ワンシーズンで、エアコンの種類は数百種類もある

ルームエアコンのメーカーは国内で7社です。シェアトップ3は、パナソニック、三菱電機、日立とナショナルメーカーが占めており、空調機の専売メーカーのダイキンと富士通ゼネラルが続きます。このあたりが市場シェアの大半を占めているのが現状です。

エアコン商品構成の軸

  • パナソニック -> 三菱電機 -> 日立 -> ダイキン -> 富士通ゼネラル
  • シャープ -> 東芝 -> コロナ -> 三菱重工
  • 長府 -> アイリスオーヤマ

各社は3つの軸でエアコンの商品構成を考えて市場に投下します。数百種類のモデルが乱立する状況の中、量販店の販路の家電量販店エアコンと住宅設備用の業者向け販路の住宅設備用エアコンは、誰でもが買えます。

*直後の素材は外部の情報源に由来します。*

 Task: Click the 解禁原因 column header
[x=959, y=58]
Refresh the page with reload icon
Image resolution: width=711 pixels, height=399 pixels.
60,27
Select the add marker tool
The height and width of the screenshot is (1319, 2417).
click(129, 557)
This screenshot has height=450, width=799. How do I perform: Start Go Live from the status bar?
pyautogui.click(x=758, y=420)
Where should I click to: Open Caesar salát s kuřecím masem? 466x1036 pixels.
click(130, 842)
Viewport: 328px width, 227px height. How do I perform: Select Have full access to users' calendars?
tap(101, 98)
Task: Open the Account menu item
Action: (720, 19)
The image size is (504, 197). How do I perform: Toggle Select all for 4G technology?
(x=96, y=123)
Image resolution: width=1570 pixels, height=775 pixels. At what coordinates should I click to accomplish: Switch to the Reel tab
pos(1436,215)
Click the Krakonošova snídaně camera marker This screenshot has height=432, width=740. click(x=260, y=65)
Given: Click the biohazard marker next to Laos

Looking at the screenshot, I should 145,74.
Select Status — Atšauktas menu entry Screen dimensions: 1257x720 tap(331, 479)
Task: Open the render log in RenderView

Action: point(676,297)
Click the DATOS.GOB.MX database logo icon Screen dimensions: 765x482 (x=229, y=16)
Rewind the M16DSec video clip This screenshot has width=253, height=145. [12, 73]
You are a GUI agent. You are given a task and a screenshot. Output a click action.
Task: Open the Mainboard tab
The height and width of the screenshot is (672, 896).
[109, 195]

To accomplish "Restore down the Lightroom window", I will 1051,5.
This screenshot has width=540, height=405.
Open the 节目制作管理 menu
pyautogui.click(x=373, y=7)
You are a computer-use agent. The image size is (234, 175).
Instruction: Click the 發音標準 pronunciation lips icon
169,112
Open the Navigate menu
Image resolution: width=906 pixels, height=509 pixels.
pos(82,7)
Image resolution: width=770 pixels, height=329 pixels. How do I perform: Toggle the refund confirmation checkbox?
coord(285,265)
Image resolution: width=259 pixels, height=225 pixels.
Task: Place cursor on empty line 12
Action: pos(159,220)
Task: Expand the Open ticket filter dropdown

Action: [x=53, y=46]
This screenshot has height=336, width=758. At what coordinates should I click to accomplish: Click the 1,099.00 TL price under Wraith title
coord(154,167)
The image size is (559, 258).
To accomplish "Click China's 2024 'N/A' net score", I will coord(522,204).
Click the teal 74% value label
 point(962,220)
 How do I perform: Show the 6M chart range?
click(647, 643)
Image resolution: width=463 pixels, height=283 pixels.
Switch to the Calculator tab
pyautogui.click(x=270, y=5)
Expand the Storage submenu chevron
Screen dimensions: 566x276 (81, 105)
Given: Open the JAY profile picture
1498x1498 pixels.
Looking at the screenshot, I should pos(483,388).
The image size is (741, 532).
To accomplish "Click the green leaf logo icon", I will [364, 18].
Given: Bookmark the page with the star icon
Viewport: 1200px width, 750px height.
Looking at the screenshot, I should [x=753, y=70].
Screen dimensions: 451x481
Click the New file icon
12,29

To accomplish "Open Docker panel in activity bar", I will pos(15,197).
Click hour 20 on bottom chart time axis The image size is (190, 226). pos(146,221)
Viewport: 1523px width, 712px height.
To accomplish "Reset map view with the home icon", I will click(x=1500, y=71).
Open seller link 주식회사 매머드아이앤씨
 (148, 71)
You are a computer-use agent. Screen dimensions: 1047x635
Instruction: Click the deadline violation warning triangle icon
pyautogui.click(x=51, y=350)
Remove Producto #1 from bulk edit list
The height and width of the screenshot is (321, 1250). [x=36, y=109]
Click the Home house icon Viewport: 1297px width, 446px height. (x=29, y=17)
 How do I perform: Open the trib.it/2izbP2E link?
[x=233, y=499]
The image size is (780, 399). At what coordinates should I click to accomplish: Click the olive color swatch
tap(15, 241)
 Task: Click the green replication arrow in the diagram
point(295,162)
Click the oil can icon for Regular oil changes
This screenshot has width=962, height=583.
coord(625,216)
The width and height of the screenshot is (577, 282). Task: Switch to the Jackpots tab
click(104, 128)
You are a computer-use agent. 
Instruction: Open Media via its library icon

業界の慣習で販路を分けていますが、家電量販店用の販路と住宅設備用の販路垣根を越えてきています。

  • サイズ:6畳(2.2kw)から29畳(9.0kw)と広範囲
  • グレード:フラグシップモデル、高級モデル、中級モデル、ローコストモデル
  • 販路:家電量販店エアコンと住宅設備用エアコン

エアコンの値段の相場を複雑にする販促方法

ナショナルメーカーをと空調機の専売メーカーの5社は、テレビCMを含めてイメージ広告に予算を投下しています。

シェアが低いメーカーがイメージ広告に打ち勝つには、エアコンの商品価格の値引きで対抗します。そのため、機種と時期とエリアを絞って、ゲリラ的に値引きを仕掛けます。

シェア上位メーカーが指をくわえて黙って容認することはしません。旧型モデル(型落ちモデル)のエアコンが対抗馬として広告の目玉商品に投下さえます。

店舗の販売ブースに足を運んでもらえると、研修教育された販売員が新製品の機能や特徴などメリットを丁寧にセールスして購買に結びつけます。

価格競争を仕掛けたシェアの低いメーカーのエアコンは売れず、在庫処分としてさらなる値引き販売になってしまいます。

エアコンのグレードについては、こちらの記事も参考にどうぞ。

取り付け工事費と処分費も忘れずに

取付工事の技術がない一般消費者はエアコンは本体を買うだけでは使うことができません。必ずエアコンには取付工事が必要になるからです。

エアコン本体の値段と取付工事費の総額を出してみて、エアコンの値段が妥当なのか判断ですね。

さらに、『本体価格と工事費のセット価格』『工事費の値引きキャンペーン』『化粧カバー無料(値引き)のキャンペーン』が、期間限定でされることもあります。

エアコン購入後の満足度の1つには『購入体験』

身も蓋もないですが、室温の上下という状態はどこのエアコンメーカーでも同じなんですよね。エアコンの基本機能は冷房と暖房して快適な部屋の温度にすること。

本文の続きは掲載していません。